What is Federated Learning?
Featured PostMachine LearningModelingFederated Learningposted by Daniel Gutierrez, ODSC March 18, 2020 Daniel Gutierrez, ODSC
The field of machine learning is constantly evolving, sometimes slowly, and at other times we experience the tech equivalent of the Cambrian Explosion with rapid advance that makes a good many data scientists experience a serious case of imposter syndrome. Take the case of a new iteration of machine learning called “federated learning” that was first introduced by Google AI in 2017 in a blog post “Federated Learning: Collaborative Machine Learning without Centralized Training Data” along with a now seminal research paper that set the stage for federated learning with a deep discussion of a new approach called federated optimization “Federated Optimization: Distributed Machine Learning for On-Device Intelligence” (Oct. 2016).

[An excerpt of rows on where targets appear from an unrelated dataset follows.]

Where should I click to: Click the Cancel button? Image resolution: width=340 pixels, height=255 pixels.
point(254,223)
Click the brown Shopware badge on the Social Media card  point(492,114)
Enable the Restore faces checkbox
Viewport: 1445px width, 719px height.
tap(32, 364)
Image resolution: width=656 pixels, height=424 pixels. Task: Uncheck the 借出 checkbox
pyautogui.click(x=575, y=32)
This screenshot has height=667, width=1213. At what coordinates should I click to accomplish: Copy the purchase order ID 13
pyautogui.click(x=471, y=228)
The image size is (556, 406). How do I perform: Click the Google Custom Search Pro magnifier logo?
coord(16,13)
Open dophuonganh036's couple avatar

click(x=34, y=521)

In just a few years, this new methodology has taken significant strides forward.
In this article, we’ll explore federated learning in terms of its beginnings, benefits, challenges, as well as some recent advances.

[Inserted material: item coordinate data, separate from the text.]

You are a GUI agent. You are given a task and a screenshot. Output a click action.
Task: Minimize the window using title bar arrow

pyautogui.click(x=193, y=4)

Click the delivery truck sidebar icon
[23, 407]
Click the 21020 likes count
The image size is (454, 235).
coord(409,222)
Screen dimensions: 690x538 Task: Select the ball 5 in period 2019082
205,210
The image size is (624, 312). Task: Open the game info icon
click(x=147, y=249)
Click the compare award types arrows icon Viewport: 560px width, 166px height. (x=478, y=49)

Federated Learning in a Nutshell
Traditional machine learning involves a data pipeline that uses a central server (on-prem or cloud) that hosts the trained model in order to make predictions. The downside of this architecture is that all the data collected by local devices and sensors are sent back to the central server for processing, and subsequently returned back to the devices. This round-trip limits a model’s ability to learn in real-time.

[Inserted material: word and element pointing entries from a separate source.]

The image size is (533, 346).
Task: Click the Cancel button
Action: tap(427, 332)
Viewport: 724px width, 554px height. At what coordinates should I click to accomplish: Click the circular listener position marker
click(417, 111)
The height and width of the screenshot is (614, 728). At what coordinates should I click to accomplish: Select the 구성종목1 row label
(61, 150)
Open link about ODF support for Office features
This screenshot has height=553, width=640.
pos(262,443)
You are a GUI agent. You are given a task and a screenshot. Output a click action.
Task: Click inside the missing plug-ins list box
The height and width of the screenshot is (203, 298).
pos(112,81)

Federated learning (FL) in contrast, is an approach that downloads the current model and computes an updated model at the device itself (ala edge computing) using local data. These locally trained models are then sent from the devices back to the central server where they are aggregated, i.e. averaging weights, and then a single consolidated and improved global model is sent back to the devices.
Your phone personalizes the model locally, based on your usage (A). Many users’ updates are aggregated (B) to form a consensus change (C) to the shared model, after which the procedure is repeated.
In a more general sense, FL allows for machine learning algorithms to gain experience from a broad range of data sets located at different locations. The approach enables multiple organizations to collaborate on the development of models, but without needing to directly share secure data with each other. Over the course of several training iterations, the shared models get exposed to a significantly wider range of data than what any single organization possesses in-house. In other words, FL decentralizes machine learning by removing the need to pool data into a single location. Instead, the model is trained in multiple iterations at different locations.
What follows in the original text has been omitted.